British rule (1801–1947)

At the beginning of the 19th century, the British firmly established governance over entirety of Tamil Nadu. The Vellore mutiny on 10 July 1806 was the first instance of a large-scale mutiny by Indian sepoys against the British East India Company, predating the Indian Rebellion of 1857 by half a century. The revolt, which took place in Vellore, was brief, lasting one full day, but brutal as mutineers broke into the Vellore fort and killed or wounded 200 British troops, before they were subdued by reinforcements from nearby Arcot. The British crown took over the control governance from the Company and the remainder of the 19th century did not witness any native resistance until the beginning of 20th century Indian Independence movements. During the administration of Governor George Harris(1854–1859) measures were taken to improve education and increase representation of Indians in the administration.
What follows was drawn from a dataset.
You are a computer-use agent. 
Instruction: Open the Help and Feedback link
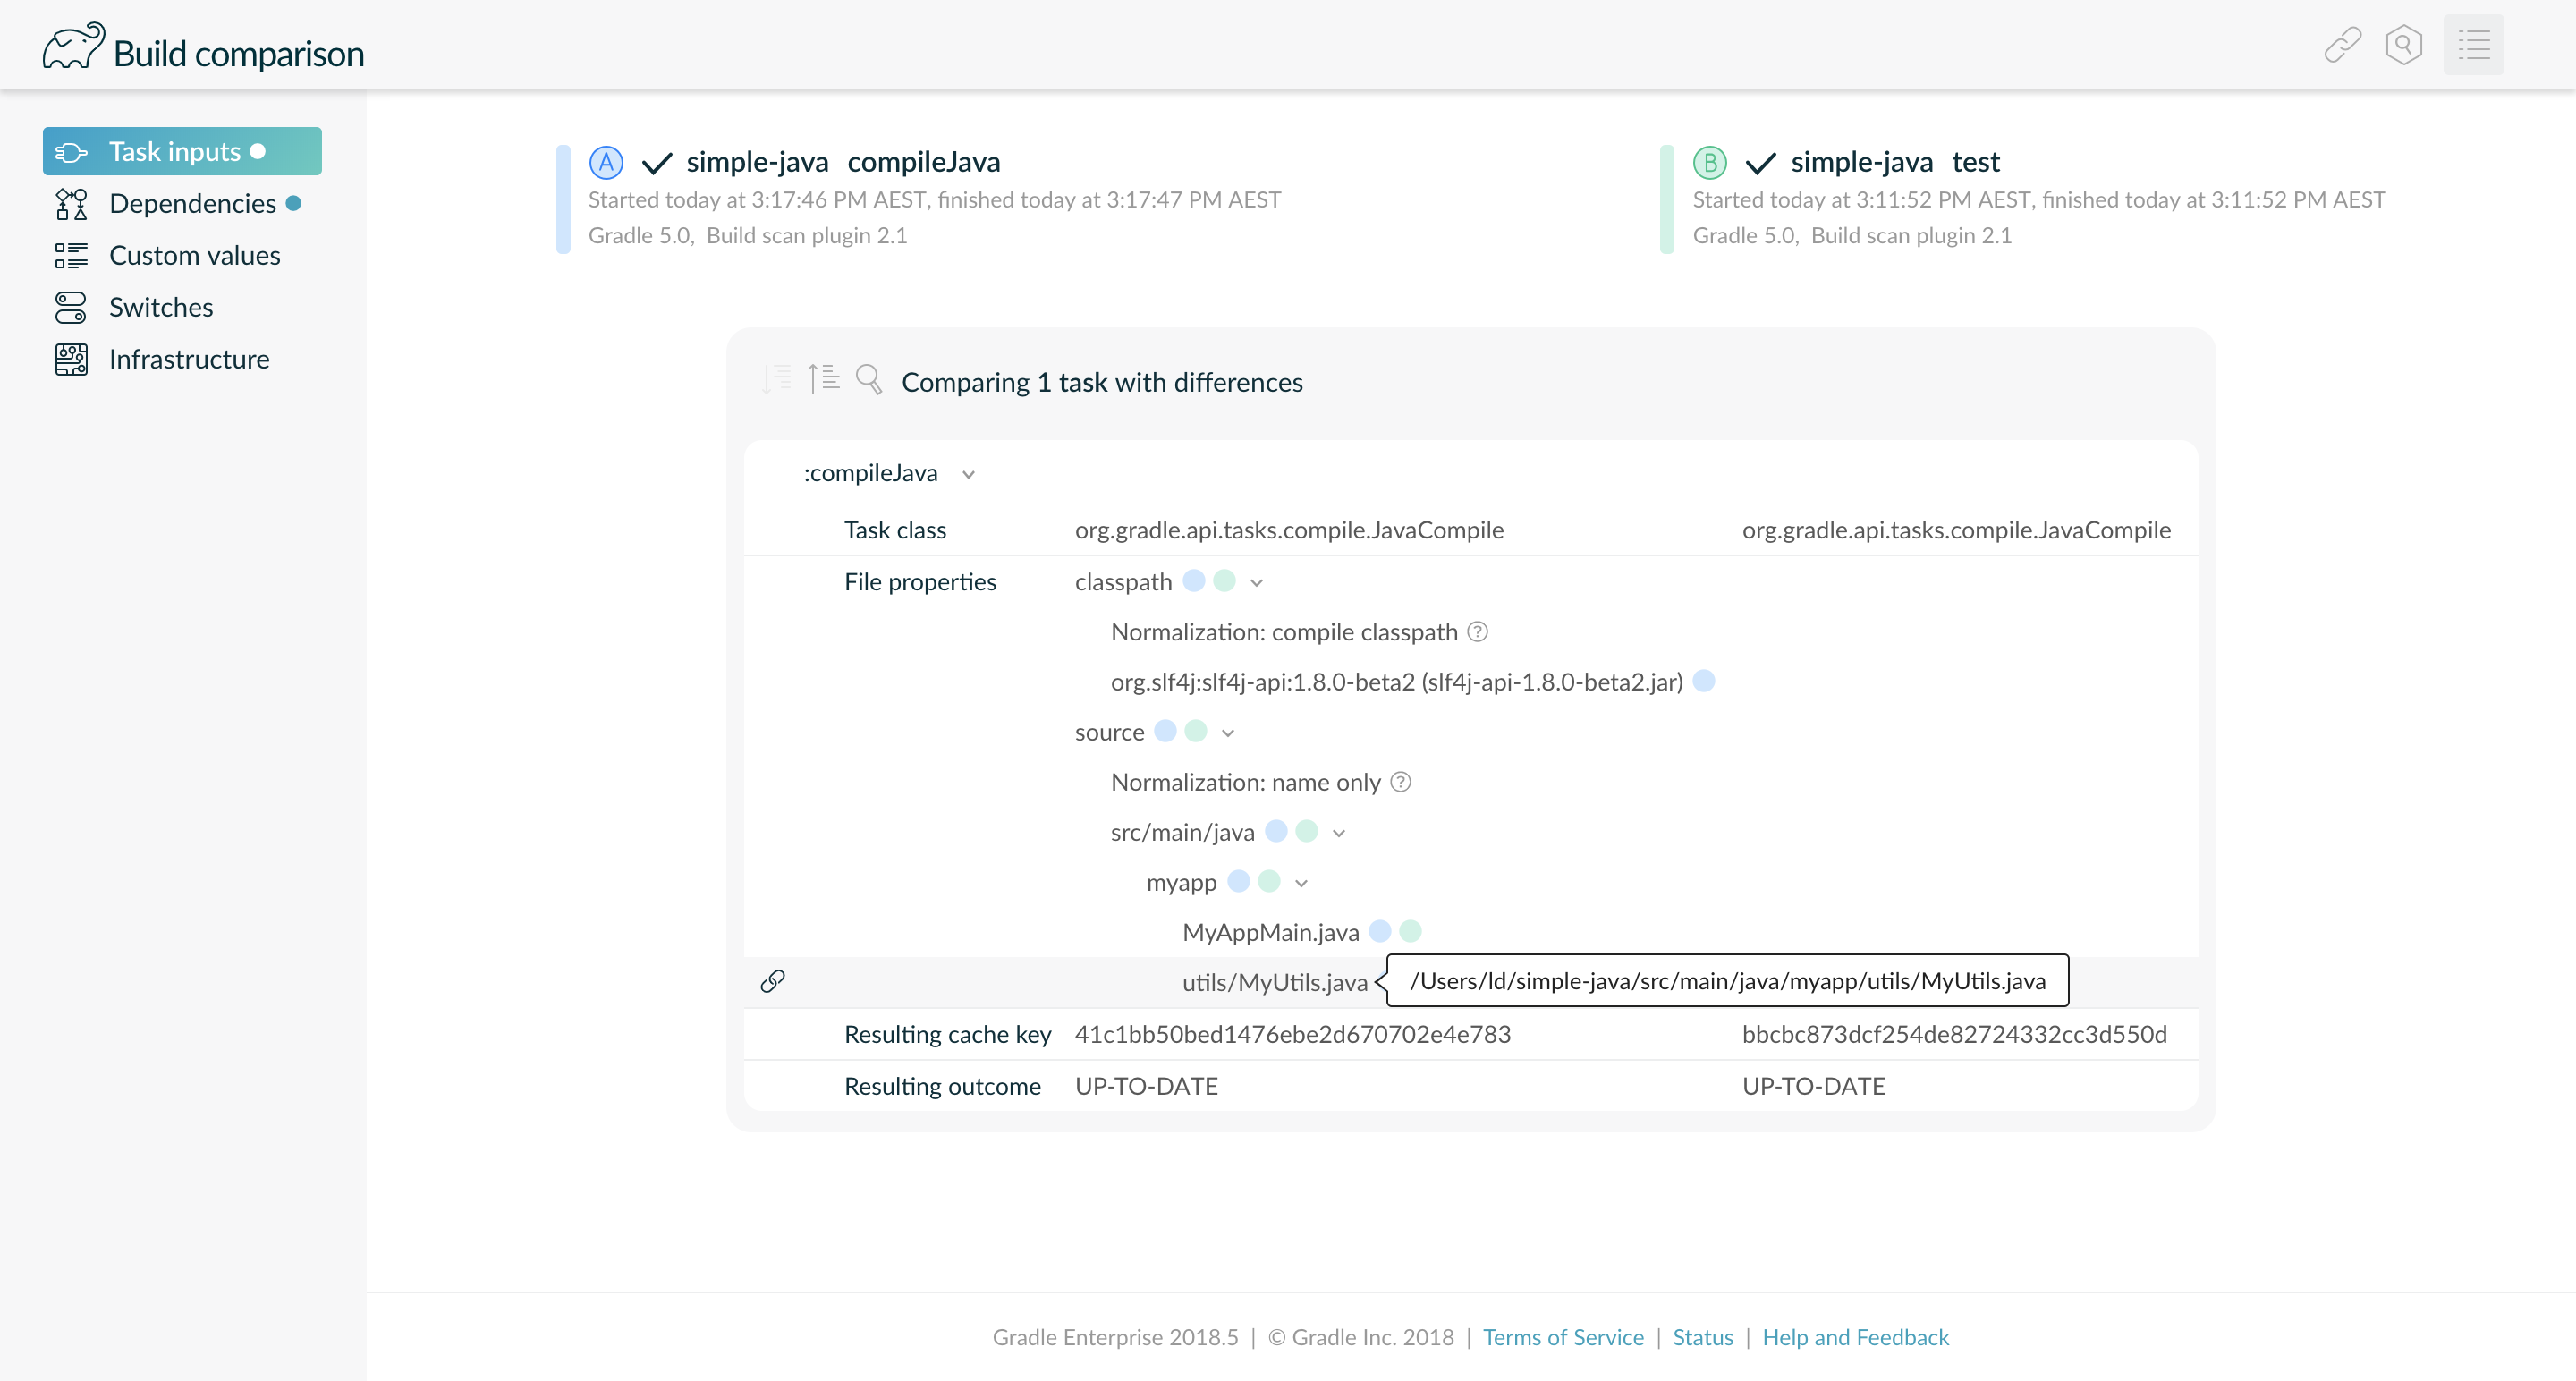click(x=1855, y=1337)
Legislative powers given to the Governor's council under the Indian Councils Act 1861 and 1909 Minto-Morley Reforms eventually led to the establishment of the Madras Legislative Council. Failure of the summer monsoons and administrative shortcomings of the Ryotwari system resulted in two severe famines in the Madras Presidency, the Great Famine of 1876–78 and the Indian famine of 1896–97. The famine led to migration of people as bonded labours for British to various countries which eventually formed the present Tamil diaspora.

India (1947–present)

When India became independent in 1947, Madras presidency became Madras state, comprising present-day Tamil Nadu, coastal Andhra Pradesh up to Ganjam district in Odisha, South Canara district Karnataka, and parts of Kerala. The state was subsequently split up along linguistic lines. In 1969, Madras State was renamed Tamil Nadu, meaning "Tamil country".